Area Formazione Femminile Anaao: “La morte di Barbara Capovani, un lutto di tutte noi”

Area Formazione Femminile Anaao: “La morte di Barbara Capovani, un lutto di tutte noi”

Area Formazione Femminile Anaao: “La morte di Barbara Capovani, un lutto di tutte noi”
"L’impegno, in nome suo e delle altre vittime di quotidiane aggressioni, a mobilitarci tutte/i insieme, nel nome della dignità e della vita, per restituire con estrema urgenza ruolo e sicurezza, nella e della nostra professione di cura. Cui tocca garantire l’esigibilità dell’unico diritto che la Costituzione definisce fondamentale: quello alla salute". Così l'Area Formazione Femminile Anaao Assomed alla vigilia della fiaccolata organizzata dal mondo della sanità in tutto il Paese.

“Quest’anno abbiamo individuato il 3 maggio, una data fuori dai riflettori, per festeggiare il lavoro che può anche darci la morte. La fiaccolata organizzata dal mondo della sanità in tutto il Paese in memoria di Barbara Capovani, uccisa alla fine di un turno di lavoro da uno dei suoi pazienti vuole sancire la concreta partecipazione corale a un lutto che è di tutti noi”.

Così in una nota l’Area Formazione Femminile Anaao Assomed.

“Ancora ammutolite da un dolore che ci colpisce come sue colleghe, lavoratrici, potenziali vittime e madri vogliamo aggiungere ai suoi dati anagrafici anche questo: l’essere madre di tre figli nel Paese in cui questa parola viene quotidianamente brandita come valore e identità – spiegano -. In questi giorni noi professioniste della sanità vogliamo rivolgerci direttamente alla Premier, che si rappresenta così identitariamente nell’essere madre, invitandola a una partecipazione non di facciata al dolore della grandissima famiglia professionale di medici e dirigenti sanitari del Paese che ora governa. A questa famiglia, oramai composta in maggioranza da donne, e di cui tutti, in salute e in malattia abbiamo bisogno, si deve rispetto, se non riconoscenza”.

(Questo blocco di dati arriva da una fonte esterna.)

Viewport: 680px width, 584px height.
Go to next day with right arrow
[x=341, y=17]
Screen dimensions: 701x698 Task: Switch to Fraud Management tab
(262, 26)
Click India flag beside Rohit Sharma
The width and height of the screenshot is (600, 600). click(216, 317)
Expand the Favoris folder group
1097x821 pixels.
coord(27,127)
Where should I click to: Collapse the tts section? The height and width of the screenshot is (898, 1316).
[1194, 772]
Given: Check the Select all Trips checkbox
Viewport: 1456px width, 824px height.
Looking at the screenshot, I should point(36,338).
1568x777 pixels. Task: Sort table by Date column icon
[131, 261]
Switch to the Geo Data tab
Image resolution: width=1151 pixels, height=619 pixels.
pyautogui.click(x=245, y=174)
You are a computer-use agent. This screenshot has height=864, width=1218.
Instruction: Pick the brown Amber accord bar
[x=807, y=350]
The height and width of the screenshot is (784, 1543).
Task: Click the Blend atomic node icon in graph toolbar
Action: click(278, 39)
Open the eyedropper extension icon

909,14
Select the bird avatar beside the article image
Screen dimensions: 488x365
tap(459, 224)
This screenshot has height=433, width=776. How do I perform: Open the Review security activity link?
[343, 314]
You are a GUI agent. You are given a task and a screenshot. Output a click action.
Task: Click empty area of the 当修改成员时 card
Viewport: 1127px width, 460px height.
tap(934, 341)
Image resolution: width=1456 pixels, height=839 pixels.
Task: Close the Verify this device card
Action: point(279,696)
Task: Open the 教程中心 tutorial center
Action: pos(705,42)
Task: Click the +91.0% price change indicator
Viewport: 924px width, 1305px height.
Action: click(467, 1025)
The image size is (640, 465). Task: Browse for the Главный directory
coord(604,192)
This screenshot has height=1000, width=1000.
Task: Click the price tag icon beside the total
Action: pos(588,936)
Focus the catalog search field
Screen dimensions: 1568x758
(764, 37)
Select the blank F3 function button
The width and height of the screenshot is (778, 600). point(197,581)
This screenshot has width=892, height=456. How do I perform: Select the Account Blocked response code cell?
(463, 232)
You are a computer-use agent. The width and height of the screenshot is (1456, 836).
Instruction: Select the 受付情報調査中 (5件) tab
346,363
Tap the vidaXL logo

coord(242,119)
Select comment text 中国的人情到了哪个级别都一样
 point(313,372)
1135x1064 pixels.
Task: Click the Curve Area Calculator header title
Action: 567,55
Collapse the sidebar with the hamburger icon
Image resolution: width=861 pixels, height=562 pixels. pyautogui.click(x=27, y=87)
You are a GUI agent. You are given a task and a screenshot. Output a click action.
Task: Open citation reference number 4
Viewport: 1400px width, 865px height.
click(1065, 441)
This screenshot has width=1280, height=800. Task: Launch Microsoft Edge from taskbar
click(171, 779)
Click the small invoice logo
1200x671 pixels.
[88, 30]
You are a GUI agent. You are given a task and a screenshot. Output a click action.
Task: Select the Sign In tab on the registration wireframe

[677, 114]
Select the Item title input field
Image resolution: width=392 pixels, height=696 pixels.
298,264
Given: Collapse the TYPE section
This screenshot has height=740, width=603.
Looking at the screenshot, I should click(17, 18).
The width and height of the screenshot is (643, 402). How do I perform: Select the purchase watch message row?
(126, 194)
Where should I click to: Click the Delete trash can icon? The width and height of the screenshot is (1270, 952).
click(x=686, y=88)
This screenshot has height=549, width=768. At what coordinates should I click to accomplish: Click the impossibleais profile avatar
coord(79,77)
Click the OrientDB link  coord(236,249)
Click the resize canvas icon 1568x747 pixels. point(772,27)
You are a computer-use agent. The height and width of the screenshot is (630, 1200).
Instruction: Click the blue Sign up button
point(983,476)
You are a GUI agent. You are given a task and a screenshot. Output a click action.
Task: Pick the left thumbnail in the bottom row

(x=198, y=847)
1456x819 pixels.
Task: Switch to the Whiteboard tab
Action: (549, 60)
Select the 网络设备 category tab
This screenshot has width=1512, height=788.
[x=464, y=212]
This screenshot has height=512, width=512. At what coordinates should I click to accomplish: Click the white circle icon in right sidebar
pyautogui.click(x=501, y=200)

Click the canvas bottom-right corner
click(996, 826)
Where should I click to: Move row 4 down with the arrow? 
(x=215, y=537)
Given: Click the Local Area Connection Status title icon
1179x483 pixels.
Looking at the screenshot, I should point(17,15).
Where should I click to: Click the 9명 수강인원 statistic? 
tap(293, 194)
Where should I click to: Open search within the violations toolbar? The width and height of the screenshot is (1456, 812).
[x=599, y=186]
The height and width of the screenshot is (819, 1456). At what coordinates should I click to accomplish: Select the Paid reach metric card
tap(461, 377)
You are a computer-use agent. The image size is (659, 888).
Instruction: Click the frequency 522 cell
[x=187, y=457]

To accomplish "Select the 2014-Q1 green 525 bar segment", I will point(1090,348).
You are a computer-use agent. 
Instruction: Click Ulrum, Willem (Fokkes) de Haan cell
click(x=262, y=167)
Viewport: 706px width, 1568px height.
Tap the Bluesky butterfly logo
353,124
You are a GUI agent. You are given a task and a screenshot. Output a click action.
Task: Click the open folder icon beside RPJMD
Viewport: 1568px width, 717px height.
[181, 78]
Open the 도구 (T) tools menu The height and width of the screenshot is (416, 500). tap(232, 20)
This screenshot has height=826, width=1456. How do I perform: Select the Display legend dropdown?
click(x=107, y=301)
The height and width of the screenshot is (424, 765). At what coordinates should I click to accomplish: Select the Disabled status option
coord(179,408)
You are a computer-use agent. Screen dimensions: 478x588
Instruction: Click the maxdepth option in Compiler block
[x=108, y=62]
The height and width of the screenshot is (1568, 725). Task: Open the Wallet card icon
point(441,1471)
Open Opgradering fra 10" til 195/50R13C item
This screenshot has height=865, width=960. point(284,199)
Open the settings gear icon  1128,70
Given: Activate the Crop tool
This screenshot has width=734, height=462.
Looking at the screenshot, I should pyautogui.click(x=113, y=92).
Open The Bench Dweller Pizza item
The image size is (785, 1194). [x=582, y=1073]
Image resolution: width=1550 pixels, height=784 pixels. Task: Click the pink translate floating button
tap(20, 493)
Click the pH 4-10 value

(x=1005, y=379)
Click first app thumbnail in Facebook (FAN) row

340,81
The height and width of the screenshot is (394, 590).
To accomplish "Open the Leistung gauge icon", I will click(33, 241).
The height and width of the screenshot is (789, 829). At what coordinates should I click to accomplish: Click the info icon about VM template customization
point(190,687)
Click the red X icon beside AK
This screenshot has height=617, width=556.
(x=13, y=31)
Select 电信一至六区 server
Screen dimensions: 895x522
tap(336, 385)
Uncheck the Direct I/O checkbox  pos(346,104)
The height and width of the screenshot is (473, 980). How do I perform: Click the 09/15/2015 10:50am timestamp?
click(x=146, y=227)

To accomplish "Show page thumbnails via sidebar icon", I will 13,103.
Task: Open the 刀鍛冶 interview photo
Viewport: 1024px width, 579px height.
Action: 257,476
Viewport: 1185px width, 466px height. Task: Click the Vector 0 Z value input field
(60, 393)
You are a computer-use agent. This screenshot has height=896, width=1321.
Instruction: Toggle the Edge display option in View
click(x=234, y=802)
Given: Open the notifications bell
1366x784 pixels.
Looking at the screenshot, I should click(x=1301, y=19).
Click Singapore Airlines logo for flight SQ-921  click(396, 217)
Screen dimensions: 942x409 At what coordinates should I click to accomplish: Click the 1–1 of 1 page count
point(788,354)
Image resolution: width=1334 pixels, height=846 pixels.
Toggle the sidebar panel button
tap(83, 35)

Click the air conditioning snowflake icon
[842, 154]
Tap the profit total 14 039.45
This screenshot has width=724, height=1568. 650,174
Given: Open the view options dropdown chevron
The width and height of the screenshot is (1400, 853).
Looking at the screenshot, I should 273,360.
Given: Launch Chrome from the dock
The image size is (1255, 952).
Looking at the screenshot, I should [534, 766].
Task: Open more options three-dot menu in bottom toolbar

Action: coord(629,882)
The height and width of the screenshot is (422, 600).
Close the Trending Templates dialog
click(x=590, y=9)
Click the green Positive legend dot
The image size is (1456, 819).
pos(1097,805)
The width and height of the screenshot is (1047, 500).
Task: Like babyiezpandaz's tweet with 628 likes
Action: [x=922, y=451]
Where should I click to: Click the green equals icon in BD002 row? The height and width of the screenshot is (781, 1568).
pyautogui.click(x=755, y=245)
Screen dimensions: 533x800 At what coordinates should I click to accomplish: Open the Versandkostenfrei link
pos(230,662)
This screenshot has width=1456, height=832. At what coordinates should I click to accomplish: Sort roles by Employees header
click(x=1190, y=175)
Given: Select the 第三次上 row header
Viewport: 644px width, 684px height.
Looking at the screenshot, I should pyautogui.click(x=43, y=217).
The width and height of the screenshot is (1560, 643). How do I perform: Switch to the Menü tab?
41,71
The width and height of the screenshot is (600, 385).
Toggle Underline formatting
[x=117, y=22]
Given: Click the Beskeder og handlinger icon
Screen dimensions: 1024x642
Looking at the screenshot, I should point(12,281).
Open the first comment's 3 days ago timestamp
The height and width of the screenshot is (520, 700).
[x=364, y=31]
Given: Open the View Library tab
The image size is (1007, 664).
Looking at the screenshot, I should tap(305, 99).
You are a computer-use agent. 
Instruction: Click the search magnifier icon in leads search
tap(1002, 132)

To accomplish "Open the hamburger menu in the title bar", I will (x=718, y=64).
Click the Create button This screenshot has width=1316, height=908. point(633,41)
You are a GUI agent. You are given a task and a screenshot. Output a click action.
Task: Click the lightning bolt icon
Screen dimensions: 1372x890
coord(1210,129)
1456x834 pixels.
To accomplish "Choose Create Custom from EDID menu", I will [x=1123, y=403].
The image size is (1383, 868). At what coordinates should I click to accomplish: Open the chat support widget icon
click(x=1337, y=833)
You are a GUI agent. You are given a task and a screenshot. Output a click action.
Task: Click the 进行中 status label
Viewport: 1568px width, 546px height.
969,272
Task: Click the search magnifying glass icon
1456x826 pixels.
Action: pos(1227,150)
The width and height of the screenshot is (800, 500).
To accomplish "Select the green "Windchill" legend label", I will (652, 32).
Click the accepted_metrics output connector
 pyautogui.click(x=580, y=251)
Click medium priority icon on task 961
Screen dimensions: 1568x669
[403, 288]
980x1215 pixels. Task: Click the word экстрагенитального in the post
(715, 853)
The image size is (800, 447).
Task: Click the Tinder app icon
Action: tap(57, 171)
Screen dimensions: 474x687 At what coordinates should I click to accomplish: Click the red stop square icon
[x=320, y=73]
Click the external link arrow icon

“Quando è donna la vittima del lavoro, in questo caso lavoro di cura (come fu nel caso di Sara Pedri, per maltrattamenti subiti in ospedale), noi donne tendiamo a guardare anche ai legami familiari, alla fatica per crearli, farli crescere e mantenere attraverso salti a ostacoli H24, nei giorni, notti e anni – prosegue la nota -. Per questo forse sopportiamo ancora meno ogni sopruso agito e ogni gratuita sopraffazione, oramai così frequenti nelle Aziende sanitarie. L’attuale mortifera organizzazione del Ssn non ci rappresenta più, e questo governo, se pure non può essere indicato come principale responsabile, non è sulla buona strada per cambiare verso: come sempre, né attenzione né investimenti sono in agenda per la Sanità pubblica. Ci sarà tempo (oramai non più tanto) per affrontare l’incandescenza della bomba sociale che si prepara”.

“Non pensiamo sia necessario aggiungere altro ai fiumi di parole e di sdegno che abbiamo letto finora. Esternazioni che generano, al massimo, l’ennesima commissione, o tavolo tecnico, pronta a registrare il prossimo episodio di violenza o di morte, annunciata e non prevenuta. L’ “età delle parole è finita”: questa citazione dalla poetessa Antonia Pozzi ha il senso di una laica omelia per il nostro ultimo saluto alla nostra collega. E marca l’impegno, in nome suo e delle altre vittime di quotidiane aggressioni, a mobilitarci tutte/i insieme, nel nome della dignità e della vita, per restituire con estrema urgenza ruolo e sicurezza, nella e della nostra professione di cura. Cui tocca garantire l’esigibilità dell’unico diritto che la Costituzione definisce fondamentale: quello alla salute”, conclude l’Area Formazione Femminile Anaao Assomed.